Un homme dans un complet cintré, noir et brillant, s'approcha d'elle en se dandinant légèrement à chaque pas. « Quel bonheur de vous recevoir aujourd'hui ! ». Sonia n'eut pas le temps de répondre qu'il enchaînait « Et quelle chance ! Une si belle femme, dessinée avec soin et goût – tout est là ! ». Il écarta les bras avec grandiloquence. « Une femme parfaite façonnée dans la glaise la plus pure par des mains au talent immense. Il ne reste plus qu'à lui donner vie ! ».
Il avait les cheveux gris argenté coiffés vers l'arrière, le teint halé sur un visage ovale, une barbe de deux jours et un regard clair : un bel homme. « Cher Xena... » Sonia n'avait toujours pas trouvé le temps d'en placer une, mais elle commençait à sourire ...
« Cher Xena », répéta-t-il en ouvrant grand les yeux
« Vous êtes ma... Prisonnière !
— Bonjour, dit-elle enfin.
— Enchanté ma délicieuse invitée ! Je m'appelle Lancelot et je suis votre chevalier servant. Laissez-moi vous dire que vous avez frappé à la bonne porte ! »
Sonia ne lui fit pas remarquer que la porte d'entrée s'ouvrait toute seule.
« Vous venez de passer le seuil de la plus importante boutique de tout Autremonde ! Aujourd'hui l'image, c'est tout ! Et qu'est-ce qui fait l'image ? Les vêtements ? Les vêtements, ce n'est rien ! Les gens vous jugent sur votre prestance, votre classe, votre naturel, votre langage corporel.
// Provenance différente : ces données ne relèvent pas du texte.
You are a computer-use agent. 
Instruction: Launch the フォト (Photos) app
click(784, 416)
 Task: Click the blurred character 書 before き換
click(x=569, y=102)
C'est ça, le vrai différentiateur !
— Je viens d'arriver, vous savez.
— Aucune importance, vous êtes arrivée ici, et ça, ça dit déjà tout sur ce que vous êtes : une personne intelligente qui a compris en un rien de temps comment fonctionnait Autremonde et qui a assez de curiosité pour vouloir en découvrir davantage. Et pour cela, il faut être acceptée. Et pour être acceptée, il faut faire comme les vrais résidents...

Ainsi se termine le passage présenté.